Assigned task: In the copy, keep every line below as it is and leave out the pictures.

(Pixel coordinate grounding data)
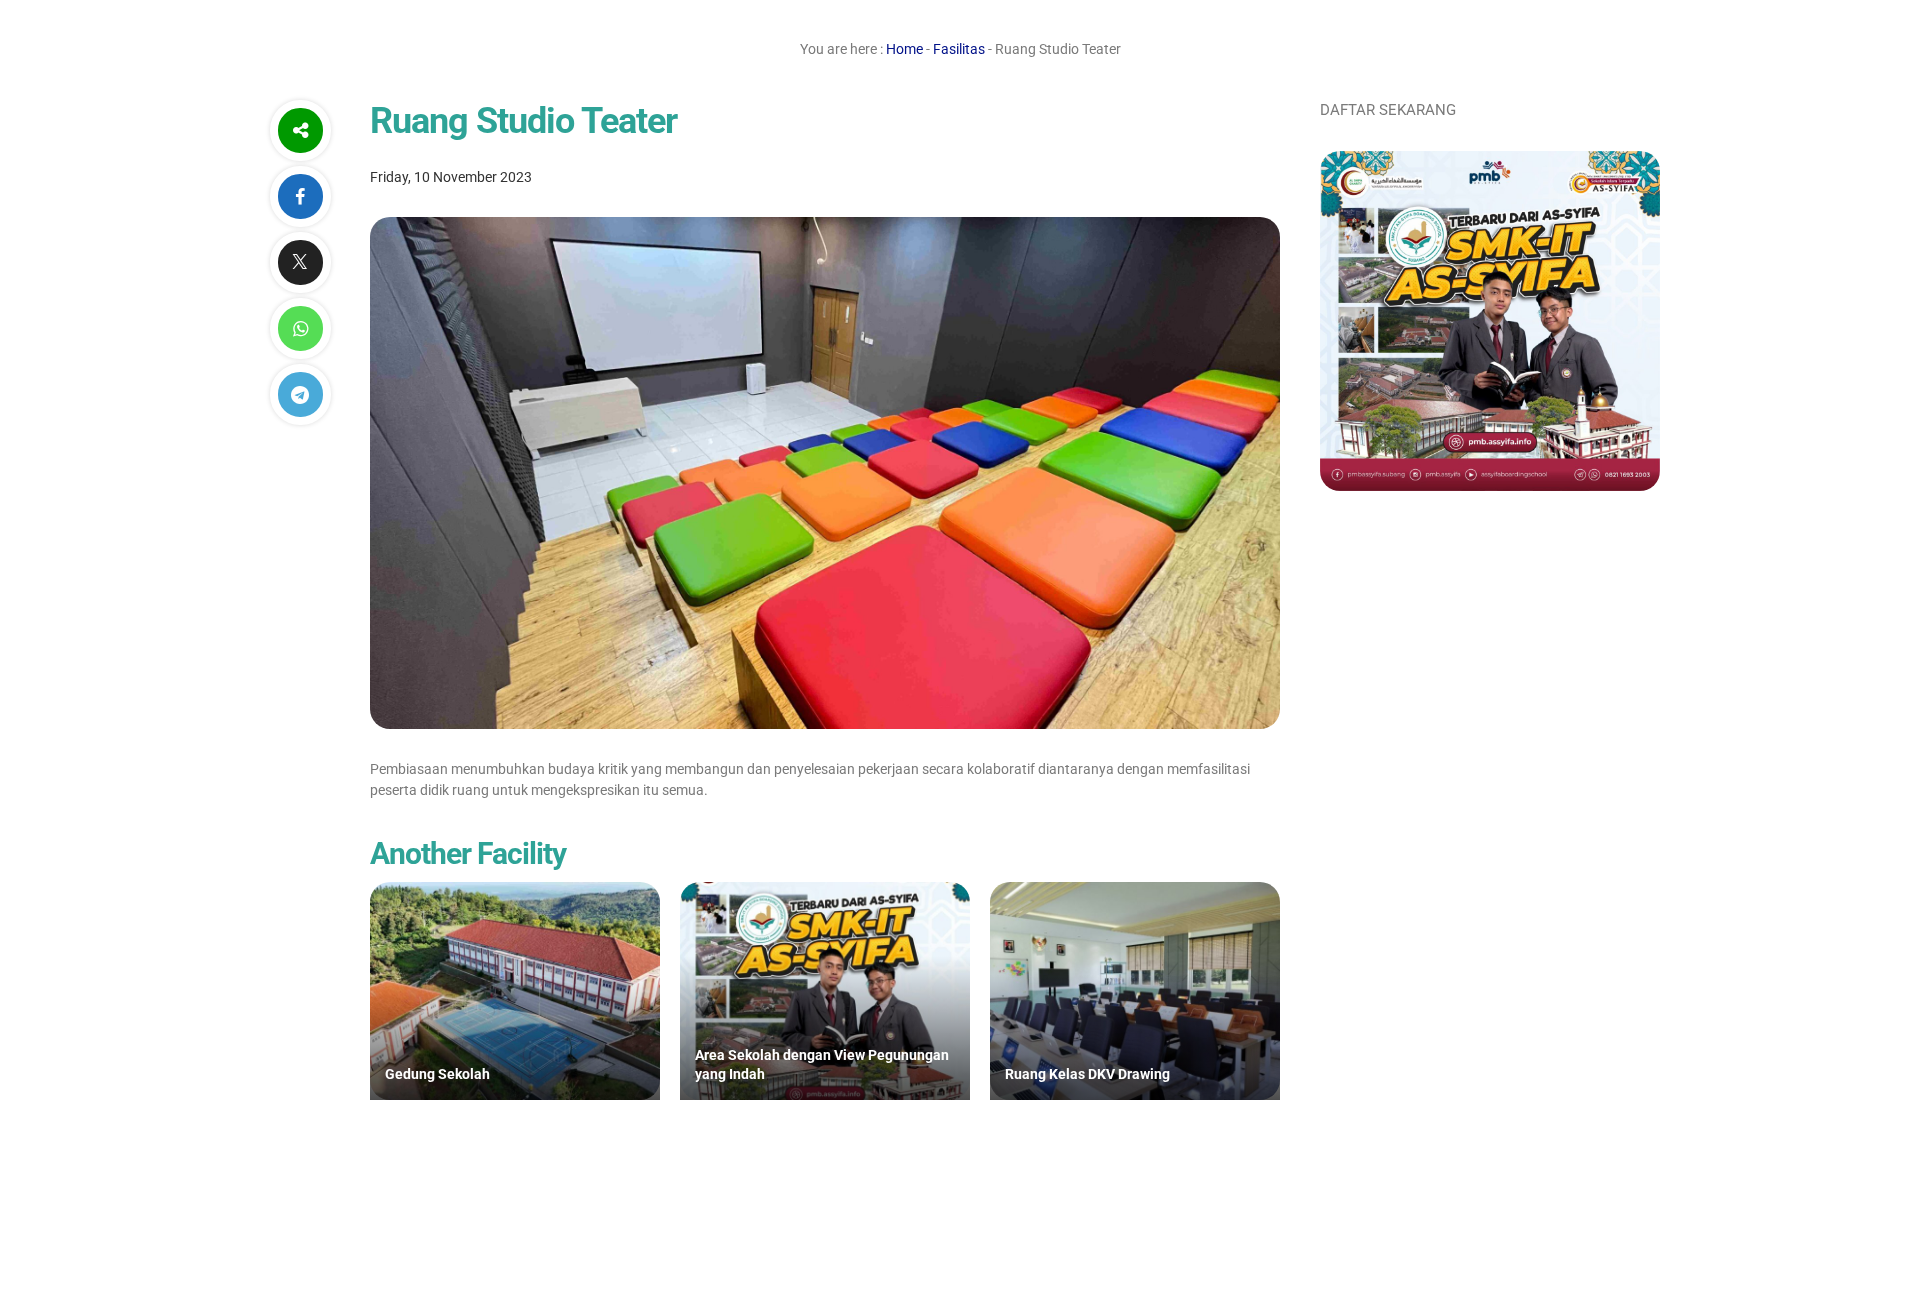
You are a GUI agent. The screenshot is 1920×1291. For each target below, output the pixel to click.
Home (904, 49)
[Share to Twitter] (300, 262)
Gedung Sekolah (437, 1074)
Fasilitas (959, 49)
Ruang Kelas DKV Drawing (1087, 1074)
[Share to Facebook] (300, 196)
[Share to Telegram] (300, 394)
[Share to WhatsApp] (300, 328)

Reply:
You are a GUI agent. The screenshot is 1920×1291. For each target below, output the pixel to click.
Home (904, 49)
[Share to Twitter] (300, 262)
Gedung Sekolah (437, 1074)
Fasilitas (959, 49)
Ruang Kelas DKV Drawing (1087, 1074)
[Share to Facebook] (300, 196)
[Share to Telegram] (300, 394)
[Share to WhatsApp] (300, 328)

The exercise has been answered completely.